In one community I was working in, an 84 year old man was brought into the ED by ambulance following a fall. The geriatric nurse was ecstatic. This was a farming community where most elderly folks are strong and independent and didn't need the extra attention that a geriatric nurse can give.

She went in to check on the man and asked "how did you fall?".
He said, "Well, I was pulling my 2 seated glider back into the hangar and slipped on a bit of water on the floor".
Crestfallen, the geriatric nurse went back to trolling for patients in the ED. Not every patient in their 80s fits the geriatric profile.

What is the geriatric profile?
It changes between hospitals. In general though, it's a patient who is at risk of not coping alone in the community. This can be because they have many illnesses (comorbities), too many prescriptions (polypharmacy), a history of falling, dementia, poor social supports.

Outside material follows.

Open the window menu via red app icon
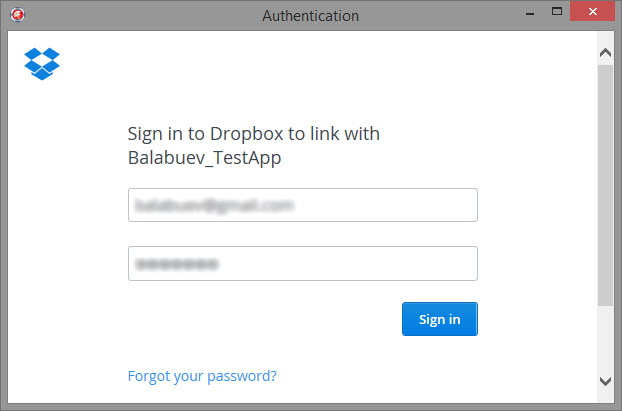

I've met patients in their 90s who I wouldn't have really considered geriatric. They live independently in the community, often helping their neighbours (much younger neighbours) with groceries and chores. They have active social lives and manage their few medications well on their own. When the idea of a retirement home comes up, they laugh and tell you that they are for old people. One woman told me she wouldn't be old until she was 96. Don't know why she picked that age, but it made me giggle.